→ TEXTABSCHNITT
····················
# Lagerspiel Skeen!!!!!



## fissenid (1. September 2011)

Hallo!

ich fahre seit Oktober 2010 ein Skeen. Ich habe am Sonntag nun festgestellt, das ich schon leichtes Spiel in den Lagern habe.

Wenn ich das Rad am Sattel anheben und dabei das Hinterad zum Boden drücke ist Spiel in den Lagern zu spüren!

Wer hat ähnliche Probleme???

Lagertausch in der Garantiezeit???

Gruß
Dominik


----------



## psycho82 (1. September 2011)

Betrifft das Spiel die kompletten Hinterbaulager?  Wieviel km hast du abgespult?

Hast du schonmal probiert alle Schrauben mit Drehmoment nachzuziehen? Ist das Spiel dann immernoch vorhanden?

Wegen Garantie einfach mal bei Radon selbst erkundigen - vermute aber fast, dass die Lager unter Verschleissteile fallen

Werde nachher mal das Skeen meiner besseren Hälfte inspizierren, ob dort auch Spiel vorhanden ist....

Gruß

Benny


----------



## MTB-News.de




----------



## psycho82 (1. September 2011)

Radon bietet einen Lagersatz für das Skeen an: http://www.bike-discount.de/shop/k694/a49186/lagersatz-fuer-skeen.html

oder ggf. durch andere Lager (SKF oder ähnliches) ersetzen.

Gruß

Benny


----------



## fissenid (1. September 2011)

psycho82 schrieb:


> Betrifft das Spiel die kompletten Hinterbaulager?  Wieviel km hast du abgespult?
> 
> Hast du schonmal probiert alle Schrauben mit Drehmoment nachzuziehen? Ist das Spiel dann immernoch vorhanden?
> 
> ...



Also von welchem Lager es kommt kann ich noch nicht lokalisieren!
Ich habe z. Zt. ca. 3000km auf der Uhr!!!

Das nachziehen der Lager werde ich mal versuchen! Immerhin war auch schon eine der Kettenblattschrauben lose>!!!


----------



## Blut Svente (2. September 2011)

fissenid schrieb:


> Also von welchem Lager es kommt kann ich noch nicht lokalisieren!
> Ich habe z. Zt. ca. 3000km auf der Uhr!!!
> 
> Das nachziehen der Lager werde ich mal versuchen! Immerhin war auch schon eine der Kettenblattschrauben lose>!!!



 ich vermute es sind die Buchsen vom Dämpfer. LAGER MAX 5Nm sonst sind sie ganz schnell in Eimer! Schraubensicherung "mittelfest"


----------



## Tomatchen85 (29. März 2015)

Blut Svente schrieb:


> ich vermute es sind die Buchsen vom Dämpfer. LAGER MAX 5Nm sonst sind sie ganz schnell in Eimer! Schraubensicherung "mittelfest"



Danke für den Hinweis, werde jetzt alle Lager mit nur 5NM anziehen! Die Werkstatt von Radon schrieb ich soll 8NM verwenden!


----------
····················
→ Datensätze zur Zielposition
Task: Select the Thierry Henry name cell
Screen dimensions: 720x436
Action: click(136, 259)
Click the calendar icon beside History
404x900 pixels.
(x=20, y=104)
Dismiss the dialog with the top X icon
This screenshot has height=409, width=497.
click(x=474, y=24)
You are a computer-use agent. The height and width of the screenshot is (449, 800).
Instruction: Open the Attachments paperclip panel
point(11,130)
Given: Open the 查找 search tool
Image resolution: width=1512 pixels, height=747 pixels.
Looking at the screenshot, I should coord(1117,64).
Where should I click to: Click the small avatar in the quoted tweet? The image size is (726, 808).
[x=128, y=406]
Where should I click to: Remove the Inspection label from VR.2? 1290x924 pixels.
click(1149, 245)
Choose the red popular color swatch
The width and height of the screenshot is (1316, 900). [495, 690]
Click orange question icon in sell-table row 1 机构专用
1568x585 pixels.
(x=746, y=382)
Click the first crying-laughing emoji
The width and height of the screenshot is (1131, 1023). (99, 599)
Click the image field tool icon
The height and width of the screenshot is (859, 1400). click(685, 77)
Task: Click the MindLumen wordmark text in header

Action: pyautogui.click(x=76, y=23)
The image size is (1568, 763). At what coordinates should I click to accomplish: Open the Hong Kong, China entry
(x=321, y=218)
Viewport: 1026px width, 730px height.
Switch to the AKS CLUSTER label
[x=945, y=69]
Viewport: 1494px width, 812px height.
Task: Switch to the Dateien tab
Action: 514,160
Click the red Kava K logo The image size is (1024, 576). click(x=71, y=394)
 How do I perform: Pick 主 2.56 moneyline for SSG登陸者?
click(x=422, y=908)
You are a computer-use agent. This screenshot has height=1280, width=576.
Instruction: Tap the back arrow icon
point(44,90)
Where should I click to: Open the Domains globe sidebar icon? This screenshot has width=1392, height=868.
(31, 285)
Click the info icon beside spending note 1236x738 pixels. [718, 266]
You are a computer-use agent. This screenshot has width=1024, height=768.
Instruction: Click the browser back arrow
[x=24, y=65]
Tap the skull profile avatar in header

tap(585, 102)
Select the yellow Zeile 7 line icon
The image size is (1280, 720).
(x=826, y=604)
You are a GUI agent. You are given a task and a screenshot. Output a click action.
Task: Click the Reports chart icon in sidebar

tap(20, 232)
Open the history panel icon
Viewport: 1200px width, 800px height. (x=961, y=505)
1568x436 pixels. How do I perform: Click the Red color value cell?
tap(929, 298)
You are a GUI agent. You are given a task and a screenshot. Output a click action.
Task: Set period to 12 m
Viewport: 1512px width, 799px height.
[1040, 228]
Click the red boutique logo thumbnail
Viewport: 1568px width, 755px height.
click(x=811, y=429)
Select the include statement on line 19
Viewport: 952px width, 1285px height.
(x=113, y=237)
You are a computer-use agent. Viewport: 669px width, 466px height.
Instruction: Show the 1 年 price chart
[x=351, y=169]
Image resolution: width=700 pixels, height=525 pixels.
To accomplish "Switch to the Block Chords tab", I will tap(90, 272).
····················
→ AUFGABENSTELLUNG
Kopiere aus dem Forenthread zum Lagerspiel am Skeen wortgetreu den Abschnitt von "Wenn ich das" bis einschließlich "in der Garantiezeit???".

→ FERTIGE LÖSUNG
Wenn ich das Rad am Sattel anheben und dabei das Hinterad zum Boden drücke ist Spiel in den Lagern zu spüren!

Wer hat ähnliche Probleme???

Lagertausch in der Garantiezeit???